En tanto es clara y ampliamente decidida esa “acción y efecto de dañar, sobornar o pervertir a alguien”, la muy proclamada lucha contra la corrupción parece insuficiente y cada vez la patria se escandaliza todavía más, si es que ya no perdió su capacidad de asombro para estos casos, al conocer las intimidades o detalles de tan procaz mundo.
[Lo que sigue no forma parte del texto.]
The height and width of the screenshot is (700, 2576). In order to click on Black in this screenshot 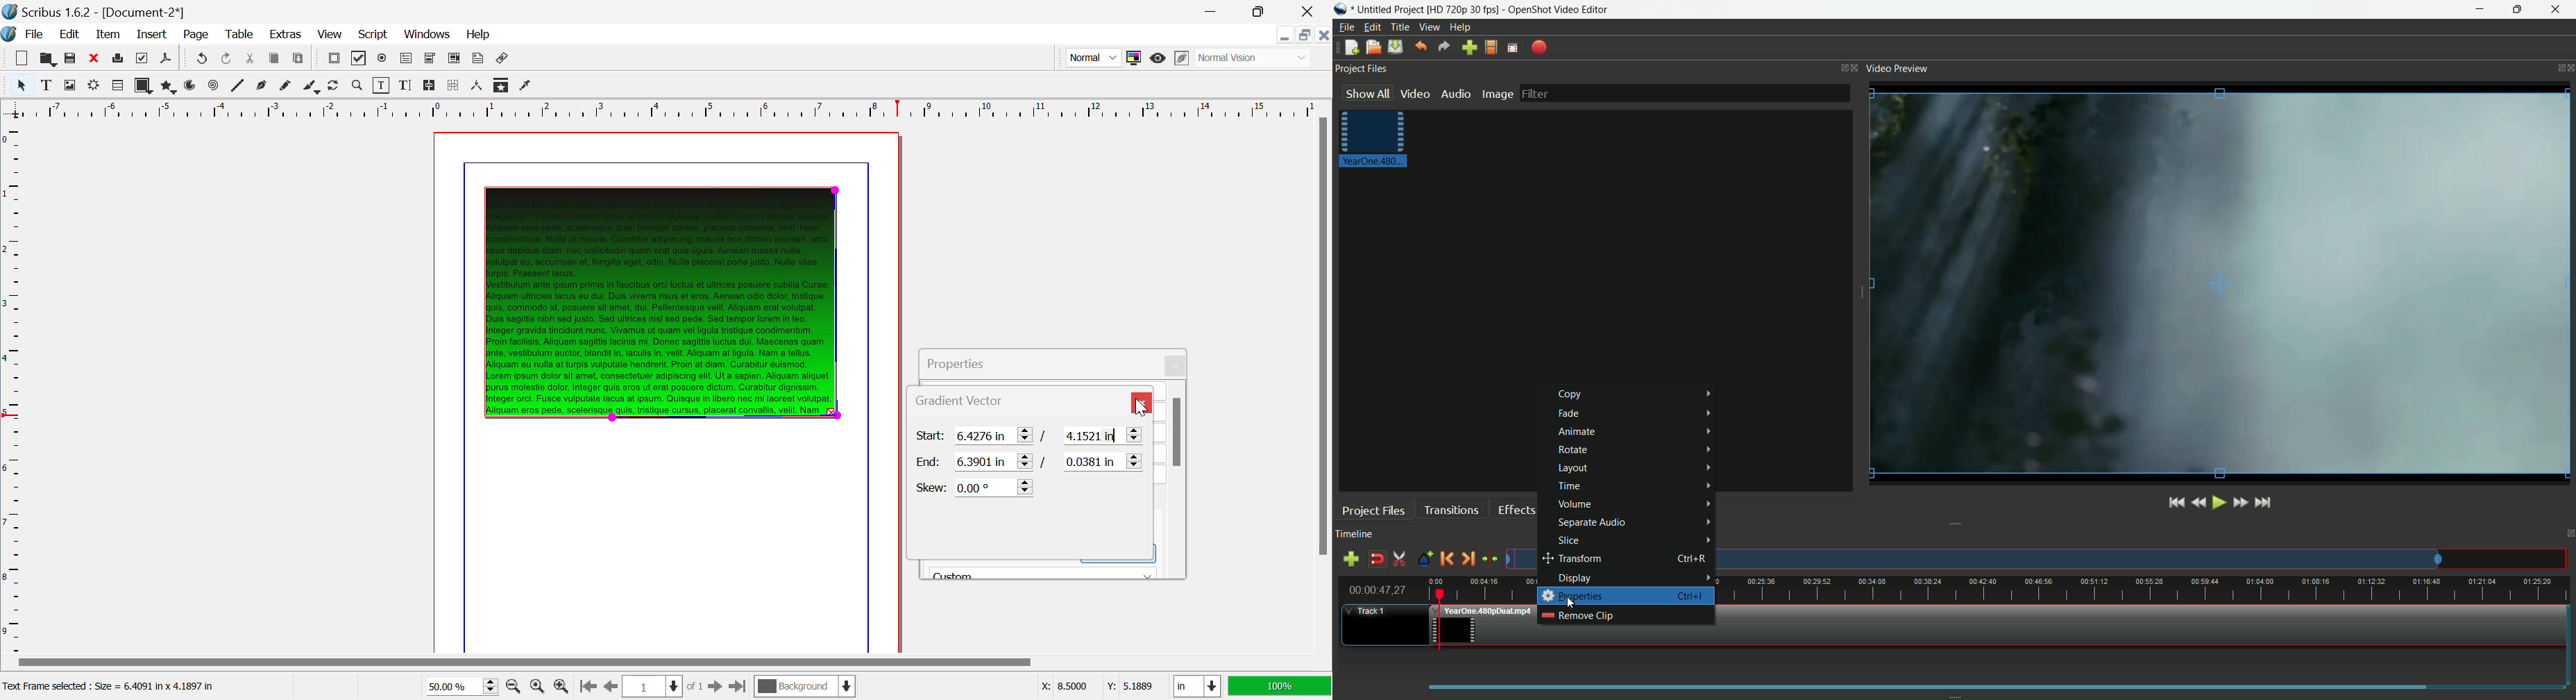, I will do `click(1044, 571)`.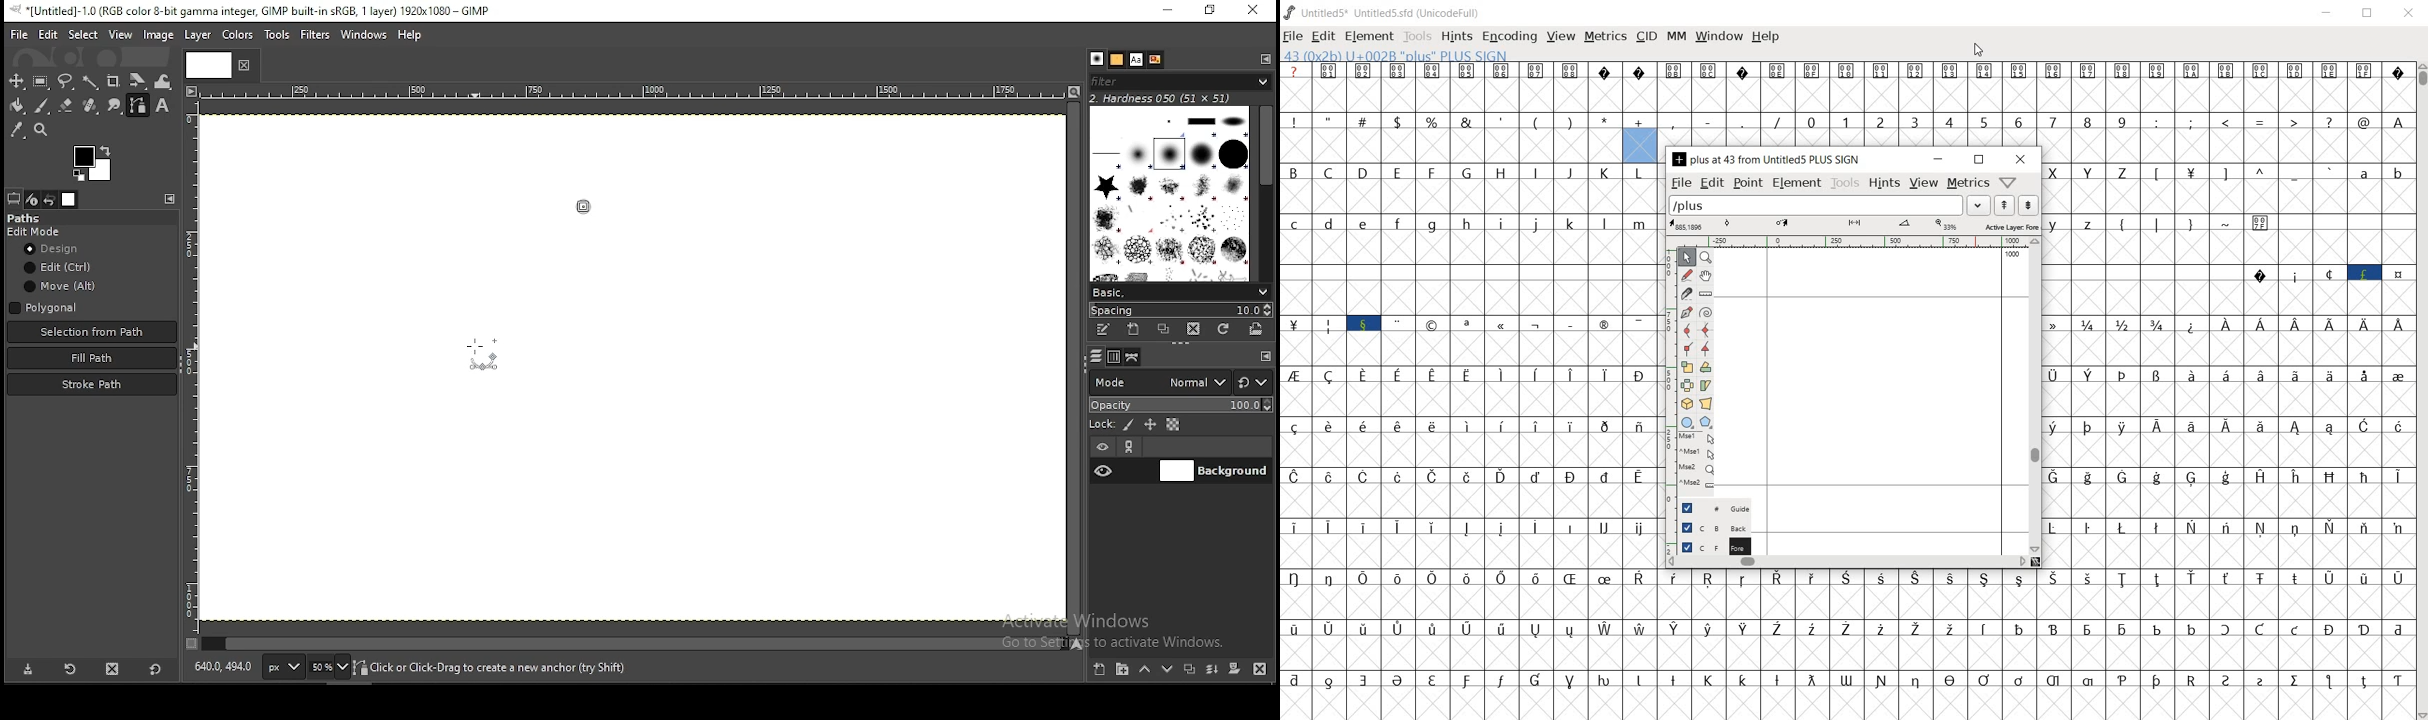 The image size is (2436, 728). I want to click on scale the selection, so click(1686, 367).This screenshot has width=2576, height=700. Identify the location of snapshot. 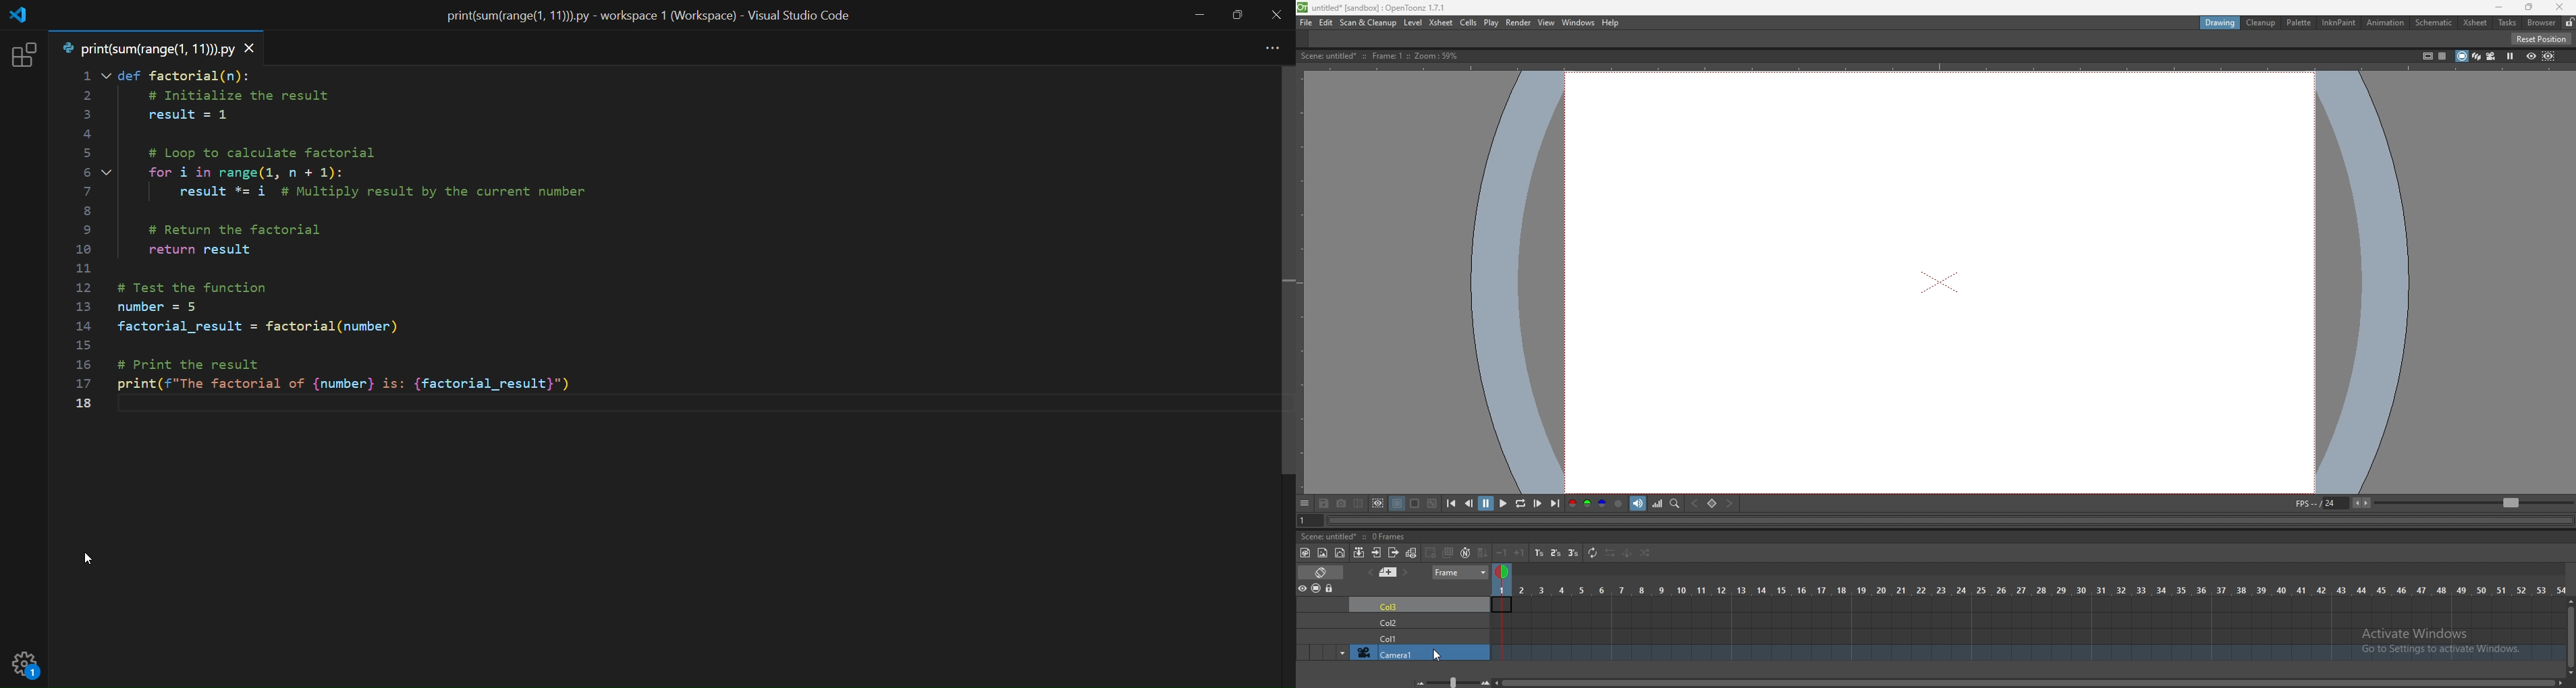
(1342, 503).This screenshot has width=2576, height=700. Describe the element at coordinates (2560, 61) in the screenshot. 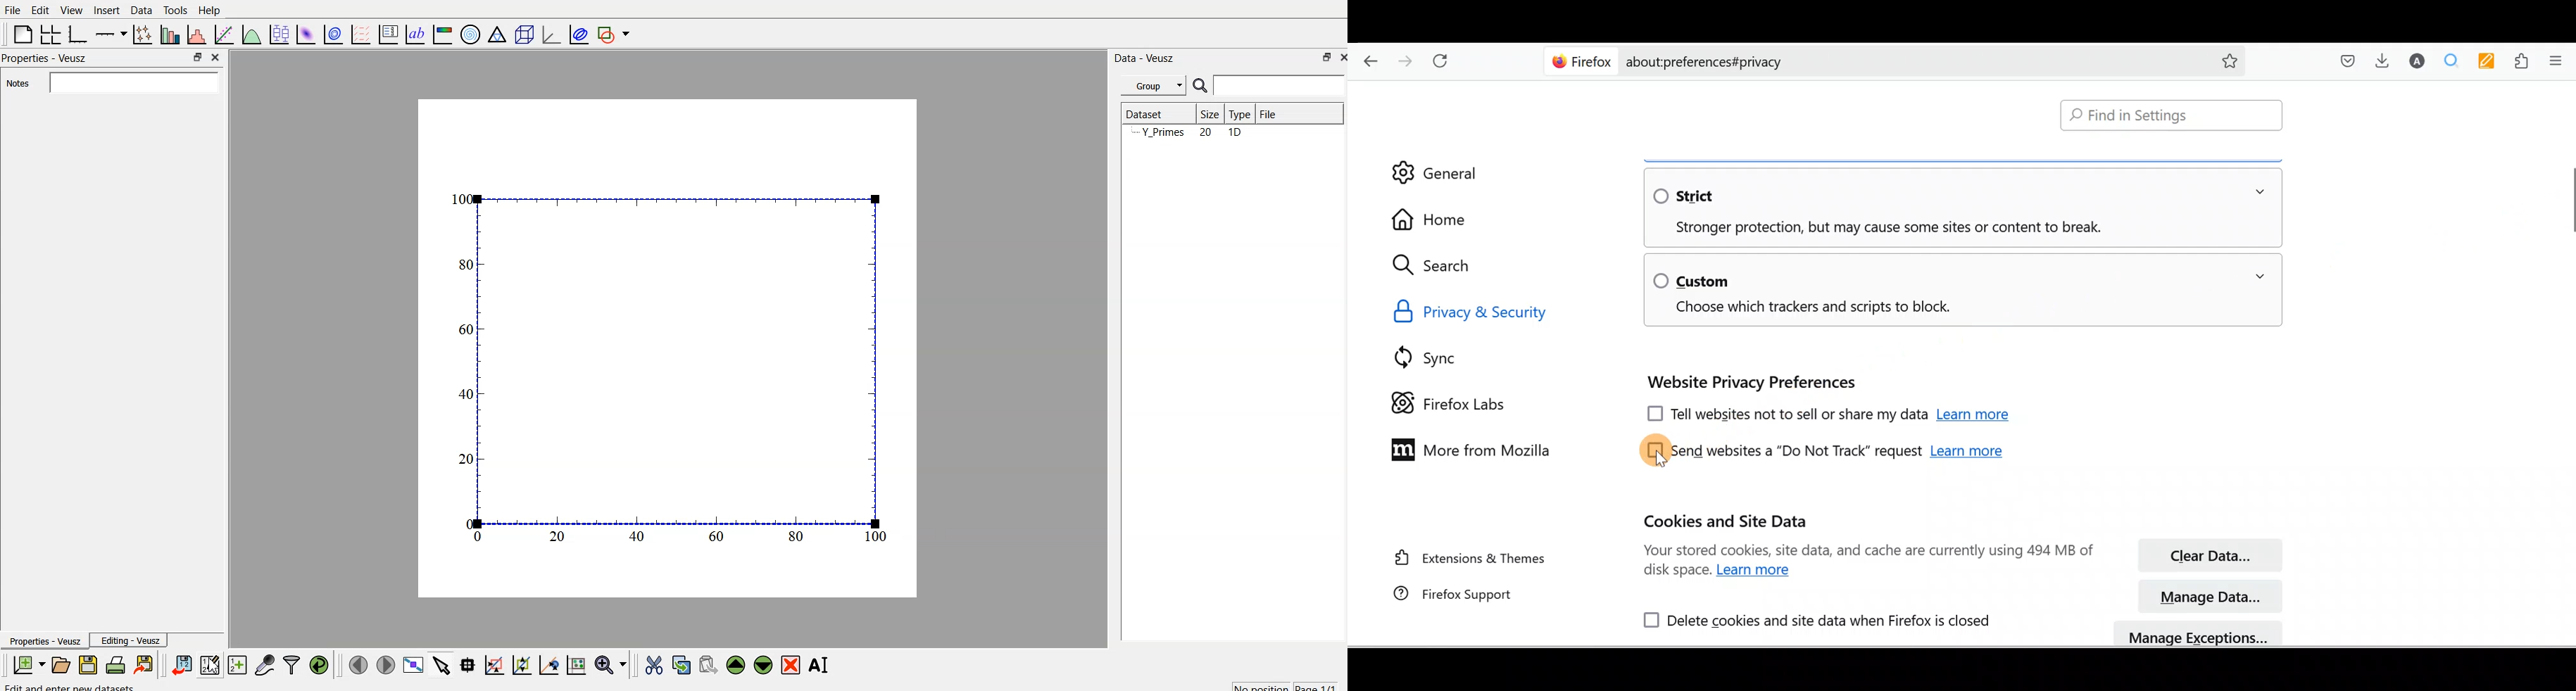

Aterra saber de los innumerables y variados carruseles que para la contratación administrativa se ponen en marcha en gran parte del territorio nacional, sin que para nada valga ni amedranten en lo más mínimo ejemplares medidas como el incremento de las penas en los delitos o la drasticidad de las sanciones disciplinarias y fiscales con las que afanosamente se busca “reducir la corrupción a sus justas proporciones”. En definitiva, las normas no asustan, las altas penas no disuaden, la corrupción aumenta, la práctica está fuera de control y, para colmo de males, los procesos penales, disciplinarios y fiscales no avanzan. 

 

Pero si respecto a la cosa pública la situación se advierte desbordada, qué no decir del sector privado donde precisamente por eso, por lo privado o particular, casi nada se sabe sobre el tema, y en consecuencia resulta preocupante que lo poco conocido sobre la materia sea, si es que se conoce, el artículo 250 A del Código Penal (Ley 599 del 2000, adicionada por el artículo 16 de la Ley 1474 del 2011), donde se tiene establecido, bajo el nomen juris de corrupción privada, que “el que directamente o por interpuesta persona prometa, ofrezca o conceda a directivos, administradores, empleados o asesores de una sociedad, asociación o fundación una dádiva o cualquier beneficio no justificado para que le favorezca a él o a un tercero, en perjuicio de aquella, incurrirá en prisión de cuatro (4) a ocho (8) años y multa de diez (10) hasta de mil (1.000) salarios mínimos legales mensuales vigentes”, esto es, que se tipificó como conducta punible la práctica en el sector privado, costumbre de la que se dice en voz baja que supera con creces a la de la rama pública.

 

Corrupción, pública y privada. ¿Un mal de nunca acabar?, ¿un flagelo que aún no se reduce a sus justas proporciones o que no se logra combatir por falta de voluntad y efectividad?

 

¡Las entidades de control y represión tienen la palabra!, y desde hace mucho tiempo.